Christof Rampitsch, a cereal proteomics researcher at Canada's Department of Agriculture and Agri-Food, agreed that a lack of reference databases has hindered agricultural proteomics, noting that common workarounds like using homology-based searches can sometimes lead to questionable protein IDs.

"I see this quite a lot in the literature," he told ProteoMonitor. "Someone will be working on something like sugar cane or banana – something that is a relatively major crop that hasn't been sequenced – and they'll do a homology-based search and just report the best hit they get whether that hit has a score that is barely above the threshold or it's a reasonably good score. They'll report, say, spot number 23 from this 2D gel aligns with ribosomal protein six, or whatever, and then start to draw conclusions from that."

Rampitsch said that his lab is currently using an essentially identical approach to build RNA-seq databases for proteomic research into different varieties of wheat rust. A reference database currently exists for one form of rust, but, he said, "the different varieties of rust encode different virulence genes, so there are very subtle differences" that can't be picked up by searching against this single database.

"So now we've sequenced five different varieties, and we'll be querying those databases individually – variety against variety," he said.

Beyond simply opening up proteomics to new organisms, the level of specificity offered by a custom-database approach could enhance work in existing model organisms, as well, Rose suggested.

"It's a new model where you could use a single tissue as your model for RNA and proteins simultaneously," he said. "That really helps you focus on the exact transcripts, the exact splice variants, the exact peptides that are generated [in a given tissue], and that really helps spectral match very, very precisely."

"We've been doing this with laser capture systems where you go to single cell or tissue types," he added. "If you can do things in parallel, it can be a very powerful approach to understanding.
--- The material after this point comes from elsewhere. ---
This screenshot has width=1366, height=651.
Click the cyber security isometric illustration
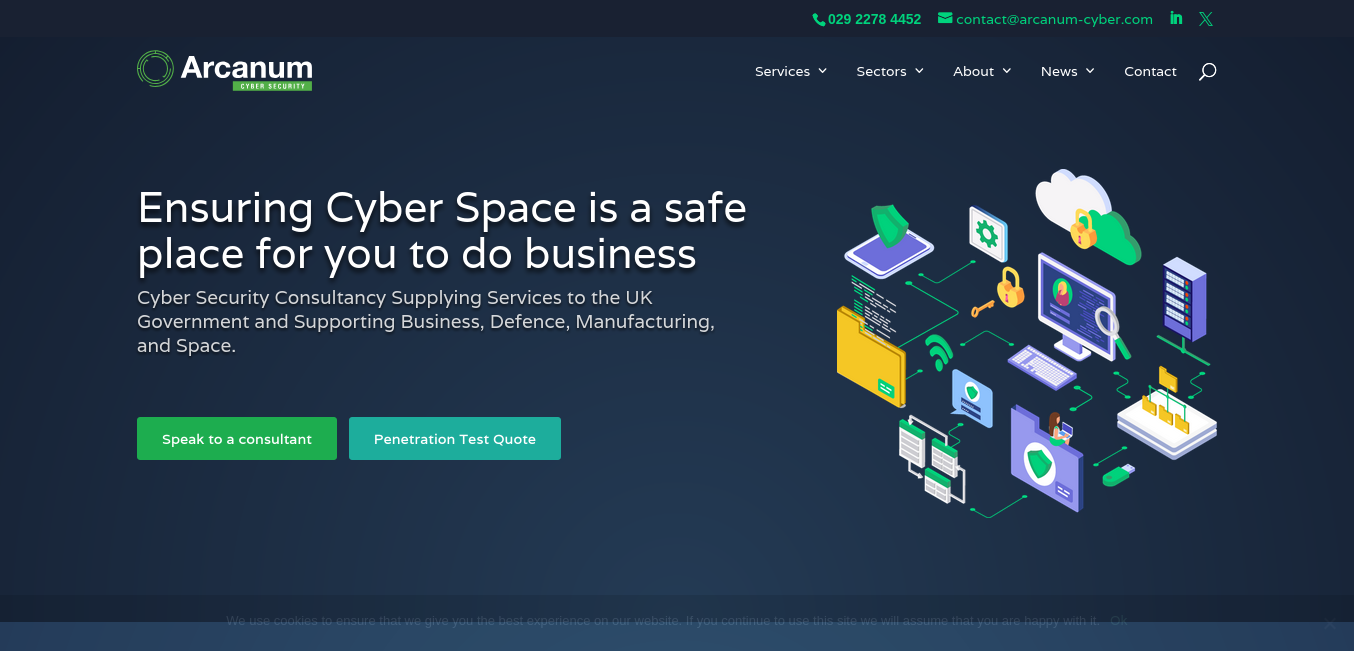pos(1027,343)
It helps focus on the exact question you're asking, on the exact biological material at that time and place."

RNA-seq data, in particular, has the advantage of offering direct information on transcripts, including splice variants, Rose noted, adding that this is helpful for mass spec-based proteomics work in organisms for which well-annotated genome sequences don't exist.
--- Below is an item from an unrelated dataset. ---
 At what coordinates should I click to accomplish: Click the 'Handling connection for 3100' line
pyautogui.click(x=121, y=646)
The sequencing work required to build custom reference databases is fairly straightforward, Rose said. However, he allowed, it requires significant bioinformatics expertise.

"You have to build a pipeline where you can take all the transcript information, do good contig assembly, good gene prediction, assess splice variants," he said. "So you've got to have someone in place who knows what they're doing computationally."

Rampitsch agreed, calling bioinformatics "the real bottleneck in terms of assembling your sequence so that you have a database on your servers that you can search."

Both researchers said they planned to make the databases they'd developed publicly available.

While Rose and Rampitsch's efforts have focused on agricultural proteomics, custom RNA-seq reference databases are being used in other areas of proteomics research, as well.

In March, biotech firm Cell Signaling Technology published a paper in Nature Biotechnology detailing a technique using proteomic analysis of animal B-cells to improve monoclonal antibody production (PM 3/30/2012). Because B-cell antibody repertoires are constantly changing in response to foreign antigens, no proteomic reference databases existed for these proteins.

This meant that, like Rose and Rampitsch, the CST researchers had to build their own reference databases, which they did using NGS on a Roche 454 Life Sciences platform to sequence RNA from splenic B-cells taken from the animals used in the study.